Ispirandosi al lavoro di Robert Merton – ritenuto da molti uno dei padri della sociologia moderna – Thomas Kuhn, nel 1962, propose una teoria per spiegare l’evoluzione del pensiero scientifico, la cosiddetta teoria della “rivoluzione scientifica”. Secondo Kuhn, la scienza non avanza in maniera lineare: i dati delle osservazioni si accumulano in teorie e le teorie formano dei paradigmi, che godono di una forte rigidità. Infatti, quando un dato nuovo non può essere spiegato da un paradigma, la comunità scientifica cerca ad ogni costo di giustificarlo o ignorarlo poiché, spesso inconsapevolmente, protegge il paradigma dominante. Questo accade fino a quando una generazione nuova di scienziati riesce a fare un salto – spesso con vivi contrasti – creando un nuovo paradigma, corredato da teorie aggiornate, in grado di prendere in considerazione le nuove osservazioni. A questa visione, conosciuta colloquialmente come quella del “cambiamento di paradigma” (paradigm shift), si oppose un altro filosofo contemporaneo della scienza: Karl Popper. Popper vede la scienza come un progressivo aggiustamento, il cui motore è il “criterio di falsificabilità” (falsifiability o refutability): gli scienziati riescono a esaminare dati nuovi disegnando nuovi esperimenti e protocolli che possono confutare le loro ipotesi di base. In questo caso, la scienza non progredisce a salti, ma con una specie di meccanismo circolare: osservazioni iniziali che danno vita a teorie e nuove osservazioni, che a loro volta entrano nelle teorie e le modificano gradualmente e solo nella misura della quale dei protocolli sperimentali di confutabilità delle nuove osservazioni e ipotesi lo permettono.
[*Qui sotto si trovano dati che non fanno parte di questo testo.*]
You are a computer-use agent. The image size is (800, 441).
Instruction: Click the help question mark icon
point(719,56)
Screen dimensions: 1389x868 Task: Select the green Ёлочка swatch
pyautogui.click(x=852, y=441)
Inutile dire che Kuhn e Popper hanno ricevuto elogi e critiche; le loro visioni sono anche state spesso manipolate, soprattutto per ragioni di ideologia politica. Di certo, esistono esempi nella storia della scienza che danno ragione sia all’uno che all’altro, tant’è che molti ritengono che avessero entrambi, almeno in parte, ragione.
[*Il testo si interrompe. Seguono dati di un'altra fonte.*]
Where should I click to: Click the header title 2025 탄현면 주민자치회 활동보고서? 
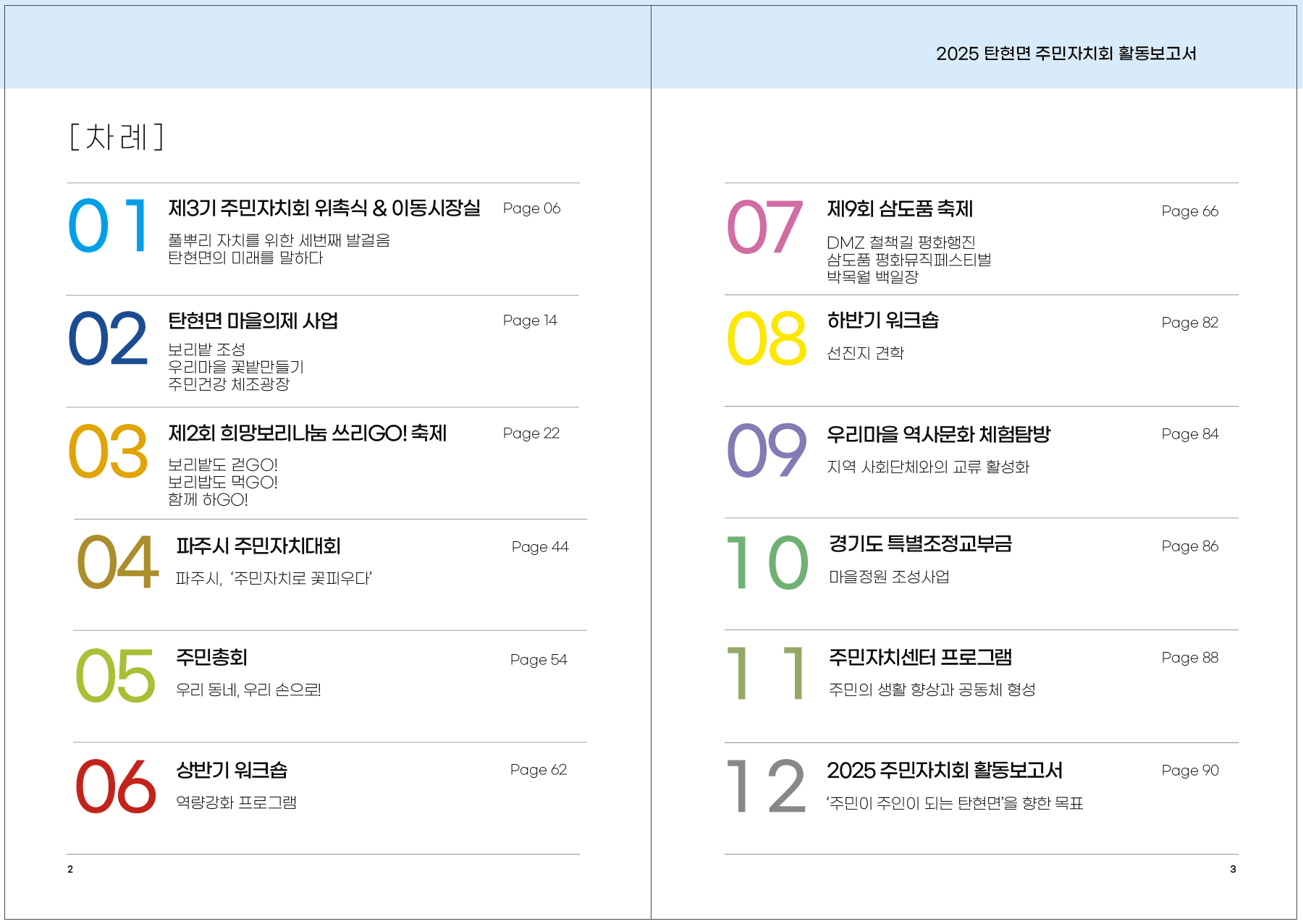pos(1066,54)
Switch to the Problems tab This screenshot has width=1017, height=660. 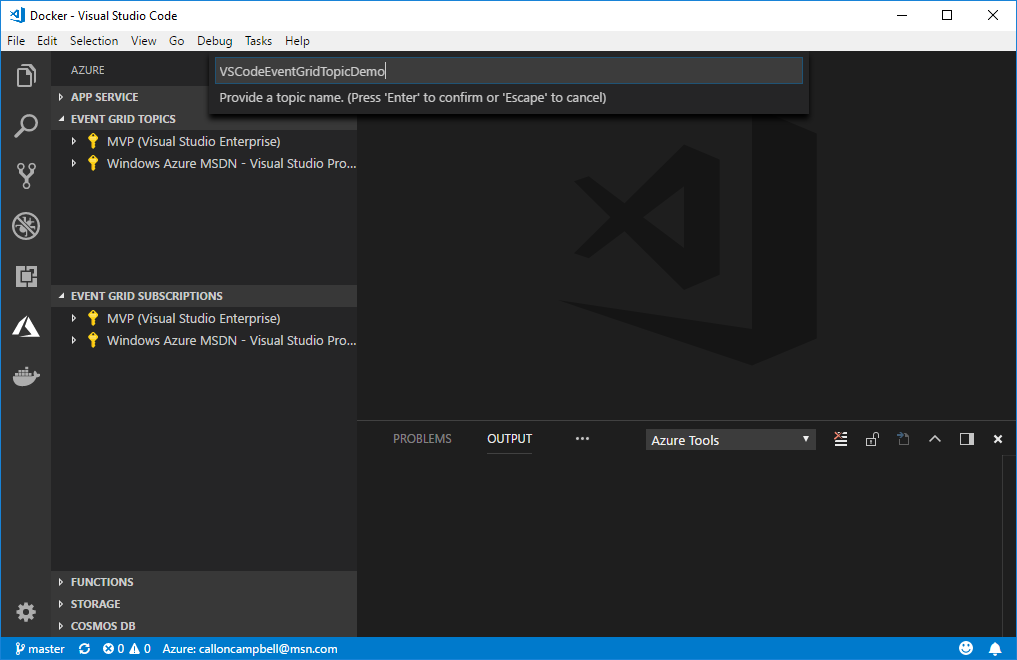(422, 439)
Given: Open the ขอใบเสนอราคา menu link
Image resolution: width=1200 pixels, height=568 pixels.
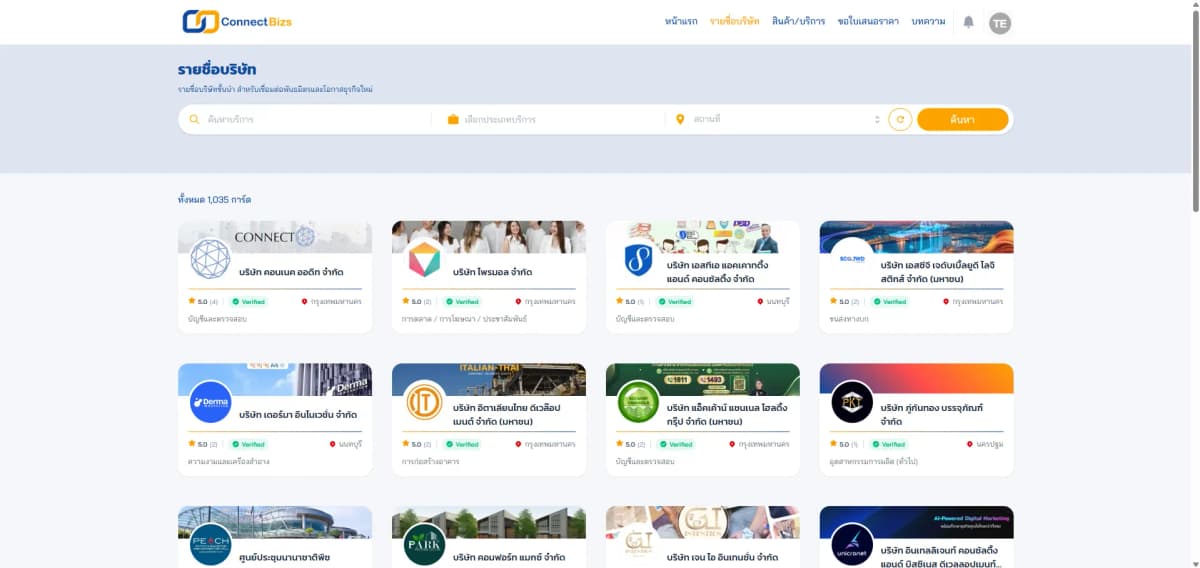Looking at the screenshot, I should coord(868,21).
“Kaninchen und Ente” (“Rabbit and Duck”) from the 23 October 1892 issue of Fliegende Blätter
Una raffigurazione tipica del paradigm shift: si vede una papera o un coniglio?

Quando si applica questa dibattito alla fede viene spontaneo chiedersi cosa sia la conversione e anche qui gli esempi non mancano. Se si è kuhniani, si invocheranno esempi del tipo di Sant’Ignazio di Loyola, che hanno avuto momenti di rottura nella loro vita. Se si è popperiani, si additeranno santi del tipo di Santa Teresina di Gesù, che sono sempre cresciuti nella direzione della santità sin dalla loro infanzia. Forse nella crescita della fede di ciascuno di noi c’è un poco di Kuhn (momenti di trasformazione sensibile a causa di avvenimenti specifici) e un poco di Popper (maturazione lenta e laboriosa, spesso impercettibile). Una lezione, però, vale per tutti, e la riassumono bene le parole di Chuck Colson che, condannato e incarcerato dopo lo scandalo Watergate, cambiò la sua vita per metterla a servizio dei meno fortunati: convertirsi – diceva – può essere la questione di un attimo, ma vivere una vita da buoni cristiani, è uno sforzo quotidiano che dura tutta la vita.